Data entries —
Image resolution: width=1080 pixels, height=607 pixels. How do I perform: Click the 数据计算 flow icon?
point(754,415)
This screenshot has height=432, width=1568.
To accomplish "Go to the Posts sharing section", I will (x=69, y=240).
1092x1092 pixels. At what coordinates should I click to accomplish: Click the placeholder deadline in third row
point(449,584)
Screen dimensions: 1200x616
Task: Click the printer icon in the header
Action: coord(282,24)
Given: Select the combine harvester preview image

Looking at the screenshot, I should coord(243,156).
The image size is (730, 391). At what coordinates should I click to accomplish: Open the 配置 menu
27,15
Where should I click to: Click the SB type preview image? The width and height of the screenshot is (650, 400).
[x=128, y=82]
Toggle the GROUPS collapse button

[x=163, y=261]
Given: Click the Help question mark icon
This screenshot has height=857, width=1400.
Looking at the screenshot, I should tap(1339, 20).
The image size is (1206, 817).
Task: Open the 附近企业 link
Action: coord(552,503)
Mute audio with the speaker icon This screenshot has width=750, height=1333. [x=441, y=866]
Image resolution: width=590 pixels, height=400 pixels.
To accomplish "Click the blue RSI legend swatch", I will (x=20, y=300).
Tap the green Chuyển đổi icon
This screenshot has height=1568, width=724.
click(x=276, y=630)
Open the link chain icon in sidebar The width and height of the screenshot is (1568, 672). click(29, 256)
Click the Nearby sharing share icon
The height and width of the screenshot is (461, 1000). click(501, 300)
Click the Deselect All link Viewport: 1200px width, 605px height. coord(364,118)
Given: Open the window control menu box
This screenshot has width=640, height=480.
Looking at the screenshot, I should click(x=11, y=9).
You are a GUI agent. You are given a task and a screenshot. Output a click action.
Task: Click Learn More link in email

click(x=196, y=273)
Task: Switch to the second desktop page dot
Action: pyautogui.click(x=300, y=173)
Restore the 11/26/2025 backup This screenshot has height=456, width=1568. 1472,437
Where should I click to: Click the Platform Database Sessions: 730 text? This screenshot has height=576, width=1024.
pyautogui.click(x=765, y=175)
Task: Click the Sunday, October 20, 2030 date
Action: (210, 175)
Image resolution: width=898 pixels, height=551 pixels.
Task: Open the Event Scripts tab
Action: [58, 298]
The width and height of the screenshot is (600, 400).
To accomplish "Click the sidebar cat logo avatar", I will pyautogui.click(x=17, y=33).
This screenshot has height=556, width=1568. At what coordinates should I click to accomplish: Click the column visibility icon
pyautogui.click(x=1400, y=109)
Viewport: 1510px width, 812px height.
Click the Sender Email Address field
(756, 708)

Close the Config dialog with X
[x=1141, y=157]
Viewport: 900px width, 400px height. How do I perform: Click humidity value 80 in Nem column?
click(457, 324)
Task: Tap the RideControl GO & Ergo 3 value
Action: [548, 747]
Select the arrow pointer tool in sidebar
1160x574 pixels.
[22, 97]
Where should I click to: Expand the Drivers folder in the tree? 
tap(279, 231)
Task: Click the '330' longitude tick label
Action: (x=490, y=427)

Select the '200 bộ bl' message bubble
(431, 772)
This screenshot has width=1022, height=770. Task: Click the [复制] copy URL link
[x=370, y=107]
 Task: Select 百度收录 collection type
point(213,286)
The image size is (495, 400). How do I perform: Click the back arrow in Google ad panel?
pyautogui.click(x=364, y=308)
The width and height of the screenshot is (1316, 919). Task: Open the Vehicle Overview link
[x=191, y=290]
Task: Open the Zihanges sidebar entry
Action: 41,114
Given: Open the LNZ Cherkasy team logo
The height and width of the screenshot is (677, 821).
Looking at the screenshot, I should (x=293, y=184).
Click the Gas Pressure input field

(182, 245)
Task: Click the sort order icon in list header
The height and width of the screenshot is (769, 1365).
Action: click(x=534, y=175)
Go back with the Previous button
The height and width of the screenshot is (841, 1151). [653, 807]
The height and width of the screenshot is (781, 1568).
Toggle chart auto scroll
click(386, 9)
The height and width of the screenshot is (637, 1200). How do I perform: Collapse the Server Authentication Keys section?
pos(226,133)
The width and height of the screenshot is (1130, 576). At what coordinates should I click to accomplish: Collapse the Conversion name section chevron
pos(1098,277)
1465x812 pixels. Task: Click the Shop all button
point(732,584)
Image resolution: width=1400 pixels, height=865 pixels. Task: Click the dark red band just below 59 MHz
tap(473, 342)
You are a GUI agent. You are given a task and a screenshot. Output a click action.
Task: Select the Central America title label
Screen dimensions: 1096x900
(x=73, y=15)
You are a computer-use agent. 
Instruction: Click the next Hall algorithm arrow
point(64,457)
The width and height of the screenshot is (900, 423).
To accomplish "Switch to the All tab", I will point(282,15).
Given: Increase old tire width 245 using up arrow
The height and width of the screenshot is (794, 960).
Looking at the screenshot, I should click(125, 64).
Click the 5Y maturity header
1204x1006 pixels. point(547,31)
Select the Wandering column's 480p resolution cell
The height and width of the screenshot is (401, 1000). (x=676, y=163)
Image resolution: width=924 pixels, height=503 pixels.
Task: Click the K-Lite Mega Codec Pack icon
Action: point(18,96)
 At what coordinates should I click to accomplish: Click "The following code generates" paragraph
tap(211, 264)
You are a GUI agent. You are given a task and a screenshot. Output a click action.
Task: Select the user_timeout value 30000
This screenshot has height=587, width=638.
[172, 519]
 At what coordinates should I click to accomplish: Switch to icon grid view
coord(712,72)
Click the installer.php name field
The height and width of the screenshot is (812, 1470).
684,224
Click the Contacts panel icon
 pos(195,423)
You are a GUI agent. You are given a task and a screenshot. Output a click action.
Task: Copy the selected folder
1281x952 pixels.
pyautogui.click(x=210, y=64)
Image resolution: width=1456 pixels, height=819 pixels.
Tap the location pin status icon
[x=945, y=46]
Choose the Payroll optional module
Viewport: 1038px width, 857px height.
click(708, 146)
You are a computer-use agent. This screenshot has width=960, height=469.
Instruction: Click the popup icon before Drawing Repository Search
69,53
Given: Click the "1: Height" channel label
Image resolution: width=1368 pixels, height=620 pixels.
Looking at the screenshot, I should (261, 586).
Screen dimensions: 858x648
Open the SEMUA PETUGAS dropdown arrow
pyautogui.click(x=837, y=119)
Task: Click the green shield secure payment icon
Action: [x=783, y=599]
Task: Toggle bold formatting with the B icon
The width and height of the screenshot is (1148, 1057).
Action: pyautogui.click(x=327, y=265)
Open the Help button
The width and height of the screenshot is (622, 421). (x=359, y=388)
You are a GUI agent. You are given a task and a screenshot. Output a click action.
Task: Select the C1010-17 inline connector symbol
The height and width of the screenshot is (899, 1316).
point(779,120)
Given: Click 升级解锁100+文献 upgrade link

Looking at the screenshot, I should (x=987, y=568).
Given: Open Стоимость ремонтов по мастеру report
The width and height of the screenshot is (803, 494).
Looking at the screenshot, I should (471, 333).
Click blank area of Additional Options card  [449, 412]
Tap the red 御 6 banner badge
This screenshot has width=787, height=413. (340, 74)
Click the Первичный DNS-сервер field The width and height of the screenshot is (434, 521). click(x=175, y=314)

Assigned task —
Reply with the complete records, restated exactly.

Exercise output —
Image resolution: width=1080 pixels, height=607 pixels. How do I perform: Click the 数据计算 flow icon?
point(754,415)
This screenshot has height=432, width=1568.
To accomplish "Go to the Posts sharing section", I will (x=69, y=240).
1092x1092 pixels. At what coordinates should I click to accomplish: Click the placeholder deadline in third row
point(449,584)
Screen dimensions: 1200x616
Task: Click the printer icon in the header
Action: coord(282,24)
Given: Select the combine harvester preview image

Looking at the screenshot, I should coord(243,156).
The image size is (730, 391). At what coordinates should I click to accomplish: Open the 配置 menu
27,15
Where should I click to: Click the SB type preview image? The width and height of the screenshot is (650, 400).
[x=128, y=82]
Toggle the GROUPS collapse button

[x=163, y=261]
Given: Click the Help question mark icon
This screenshot has height=857, width=1400.
Looking at the screenshot, I should tap(1339, 20).
The image size is (1206, 817).
Task: Open the 附近企业 link
Action: coord(552,503)
Mute audio with the speaker icon This screenshot has width=750, height=1333. [x=441, y=866]
Image resolution: width=590 pixels, height=400 pixels.
To accomplish "Click the blue RSI legend swatch", I will (x=20, y=300).
Tap the green Chuyển đổi icon
This screenshot has height=1568, width=724.
click(x=276, y=630)
Open the link chain icon in sidebar The width and height of the screenshot is (1568, 672). click(29, 256)
Click the Nearby sharing share icon
The height and width of the screenshot is (461, 1000). click(501, 300)
Click the Deselect All link Viewport: 1200px width, 605px height. coord(364,118)
Given: Open the window control menu box
This screenshot has width=640, height=480.
Looking at the screenshot, I should click(x=11, y=9).
You are a GUI agent. You are given a task and a screenshot. Output a click action.
Task: Click Learn More link in email

click(x=196, y=273)
Task: Switch to the second desktop page dot
Action: pyautogui.click(x=300, y=173)
Restore the 11/26/2025 backup This screenshot has height=456, width=1568. 1472,437
Where should I click to: Click the Platform Database Sessions: 730 text? This screenshot has height=576, width=1024.
pyautogui.click(x=765, y=175)
Task: Click the Sunday, October 20, 2030 date
Action: (210, 175)
Image resolution: width=898 pixels, height=551 pixels.
Task: Open the Event Scripts tab
Action: [58, 298]
The width and height of the screenshot is (600, 400).
To accomplish "Click the sidebar cat logo avatar", I will pyautogui.click(x=17, y=33).
This screenshot has height=556, width=1568. At what coordinates should I click to accomplish: Click the column visibility icon
pyautogui.click(x=1400, y=109)
Viewport: 1510px width, 812px height.
Click the Sender Email Address field
(756, 708)

Close the Config dialog with X
[x=1141, y=157]
Viewport: 900px width, 400px height. How do I perform: Click humidity value 80 in Nem column?
click(457, 324)
Task: Tap the RideControl GO & Ergo 3 value
Action: [548, 747]
Select the arrow pointer tool in sidebar
1160x574 pixels.
[22, 97]
Where should I click to: Expand the Drivers folder in the tree? 
tap(279, 231)
Task: Click the '330' longitude tick label
Action: (x=490, y=427)

Select the '200 bộ bl' message bubble
(431, 772)
This screenshot has width=1022, height=770. Task: Click the [复制] copy URL link
[x=370, y=107]
 Task: Select 百度收录 collection type
point(213,286)
The image size is (495, 400). How do I perform: Click the back arrow in Google ad panel?
pyautogui.click(x=364, y=308)
The width and height of the screenshot is (1316, 919). Task: Open the Vehicle Overview link
[x=191, y=290]
Task: Open the Zihanges sidebar entry
Action: 41,114
Given: Open the LNZ Cherkasy team logo
The height and width of the screenshot is (677, 821).
Looking at the screenshot, I should (x=293, y=184).
Click the Gas Pressure input field

(182, 245)
Task: Click the sort order icon in list header
The height and width of the screenshot is (769, 1365).
Action: click(x=534, y=175)
Go back with the Previous button
The height and width of the screenshot is (841, 1151). [653, 807]
The height and width of the screenshot is (781, 1568).
Toggle chart auto scroll
click(386, 9)
The height and width of the screenshot is (637, 1200). How do I perform: Collapse the Server Authentication Keys section?
pos(226,133)
The width and height of the screenshot is (1130, 576). At what coordinates should I click to accomplish: Collapse the Conversion name section chevron
pos(1098,277)
1465x812 pixels. Task: Click the Shop all button
point(732,584)
Image resolution: width=1400 pixels, height=865 pixels. Task: Click the dark red band just below 59 MHz
tap(473, 342)
You are a GUI agent. You are given a task and a screenshot. Output a click action.
Task: Select the Central America title label
Screen dimensions: 1096x900
(x=73, y=15)
You are a computer-use agent. 
Instruction: Click the next Hall algorithm arrow
point(64,457)
The width and height of the screenshot is (900, 423).
To accomplish "Switch to the All tab", I will point(282,15).
Given: Increase old tire width 245 using up arrow
The height and width of the screenshot is (794, 960).
Looking at the screenshot, I should click(125, 64).
Click the 5Y maturity header
1204x1006 pixels. point(547,31)
Select the Wandering column's 480p resolution cell
The height and width of the screenshot is (401, 1000). (x=676, y=163)
Image resolution: width=924 pixels, height=503 pixels.
Task: Click the K-Lite Mega Codec Pack icon
Action: point(18,96)
 At what coordinates should I click to accomplish: Click "The following code generates" paragraph
tap(211, 264)
You are a GUI agent. You are given a task and a screenshot. Output a click action.
Task: Select the user_timeout value 30000
This screenshot has height=587, width=638.
[172, 519]
 At what coordinates should I click to accomplish: Switch to icon grid view
coord(712,72)
Click the installer.php name field
The height and width of the screenshot is (812, 1470).
684,224
Click the Contacts panel icon
 pos(195,423)
You are a GUI agent. You are given a task and a screenshot. Output a click action.
Task: Copy the selected folder
1281x952 pixels.
pyautogui.click(x=210, y=64)
Image resolution: width=1456 pixels, height=819 pixels.
Tap the location pin status icon
[x=945, y=46]
Choose the Payroll optional module
Viewport: 1038px width, 857px height.
click(708, 146)
You are a computer-use agent. This screenshot has width=960, height=469.
Instruction: Click the popup icon before Drawing Repository Search
69,53
Given: Click the "1: Height" channel label
Image resolution: width=1368 pixels, height=620 pixels.
Looking at the screenshot, I should (261, 586).
Screen dimensions: 858x648
Open the SEMUA PETUGAS dropdown arrow
pyautogui.click(x=837, y=119)
Task: Click the green shield secure payment icon
Action: [x=783, y=599]
Task: Toggle bold formatting with the B icon
The width and height of the screenshot is (1148, 1057).
Action: pyautogui.click(x=327, y=265)
Open the Help button
The width and height of the screenshot is (622, 421). (x=359, y=388)
You are a GUI agent. You are given a task and a screenshot. Output a click action.
Task: Select the C1010-17 inline connector symbol
The height and width of the screenshot is (899, 1316).
point(779,120)
Given: Click 升级解锁100+文献 upgrade link

Looking at the screenshot, I should (x=987, y=568).
Given: Open Стоимость ремонтов по мастеру report
The width and height of the screenshot is (803, 494).
Looking at the screenshot, I should (471, 333).
Click blank area of Additional Options card  [449, 412]
Tap the red 御 6 banner badge
This screenshot has width=787, height=413. (340, 74)
Click the Первичный DNS-сервер field The width and height of the screenshot is (434, 521). click(x=175, y=314)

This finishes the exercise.